On the eve(ish) of Earth Day we receive news that scientists have found other earth like planets. Now that can be something scary to some, as the unknown can always be a cause of fear, but I think we should be excited that there is likely other life and perhaps opportunity to learn how to care for our planet better! While these new planets are not likely vacation destinations (as they are soooooo incredibly far away) I still love the idea of more 'earths'!

Read below:

CNN- Scientists announced Thursday the discovery of three planets that are some of the best candidates so far for habitable worlds outside our own solar system -- and they're very far away.

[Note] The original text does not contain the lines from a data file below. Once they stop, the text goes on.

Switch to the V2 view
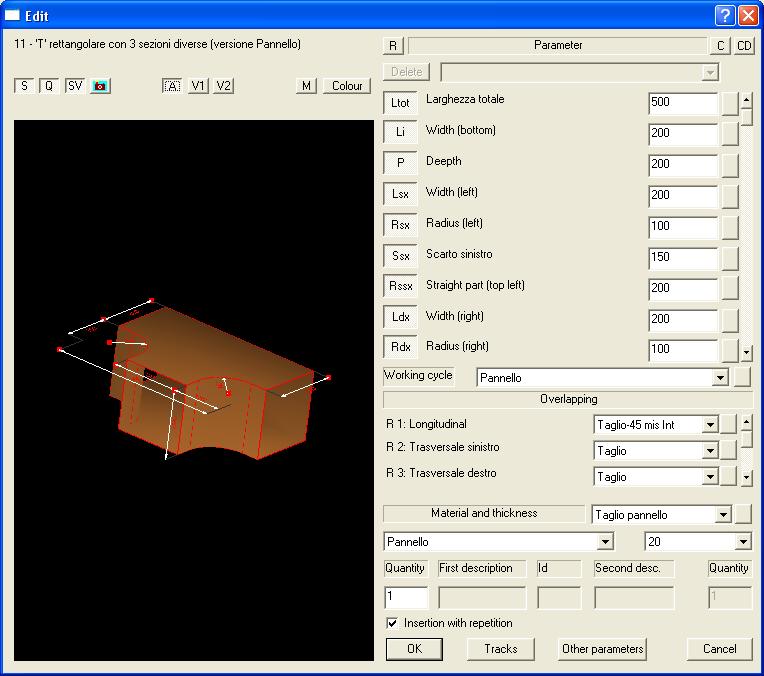This screenshot has width=764, height=676. point(223,86)
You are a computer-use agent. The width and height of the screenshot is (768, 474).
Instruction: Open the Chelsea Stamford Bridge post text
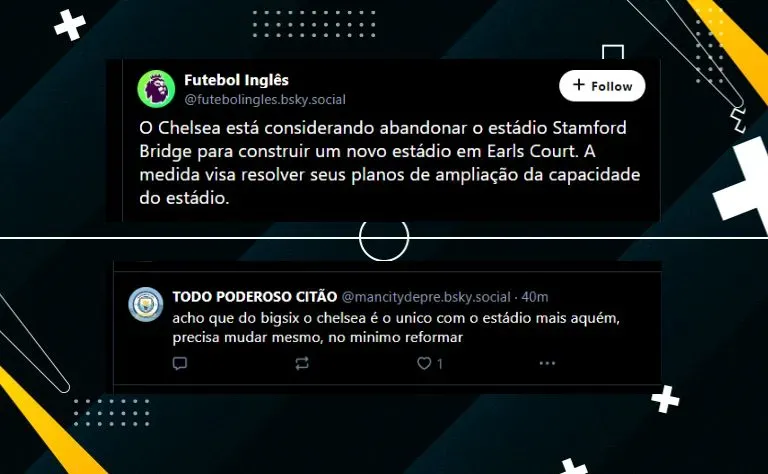(x=389, y=163)
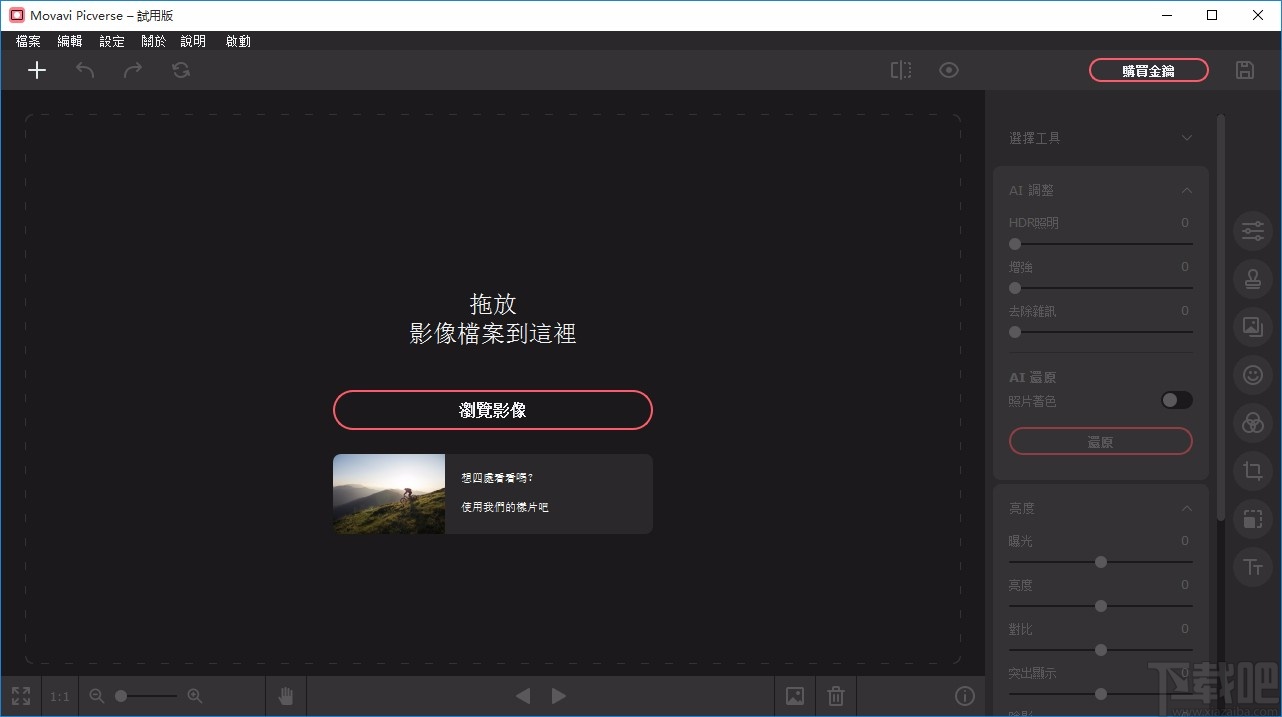1282x717 pixels.
Task: Click the trash icon in the bottom bar
Action: [836, 695]
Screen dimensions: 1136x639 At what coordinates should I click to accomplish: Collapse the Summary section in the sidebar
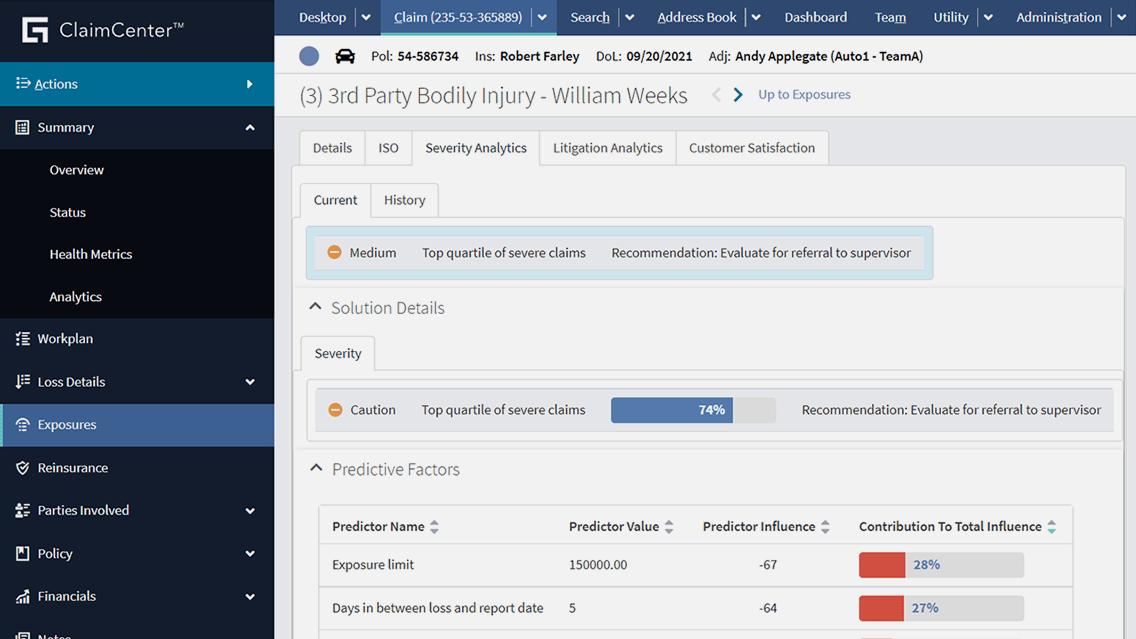click(x=251, y=127)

NASA's Kepler satellite, which is keeping an eye on more than 150,000 stars in hopes of identifying Earth-like planets, found the trio.
Two of the planets -- Kepler-62e and Kepler-62f -- are described in a study released Thursday in the journal Science. They are part of a five-planet system in which the candidates for life are the farthest from the host star.
The host star -- the equivalent of Earth's sun -- takes the name Kepler-62, where the individual planets are designated by letters thereafter.
A third planet that's potentially habitable, but not included in the Science study, is called Kepler-69c. A study about it and its system is published in The Astrophysical Journal.
These are the smallest planets ever found in the "habitable zone," the area near a star in which a planet can theoretically hold liquid water. Kepler-69c seems less clearly in the habitable zone than the other two planets, but scientists haven't ruled it out.
"With all of these discoveries we're finding, Earth is looking less and less like a special place and more like there's Earth-like things everywhere," said Thomas Barclay, Kepler scientist at the Bay Area Environmental Research Institute in Sonoma, California.
You won't be swimming on the planets anytime soon, though. The Kepler-62 star is 1,200 light-years away; Kepler-69 is 2,700 light-years away. A light-year, the distance that light travels in a vacuum in one year, is nearly 6 trillion miles.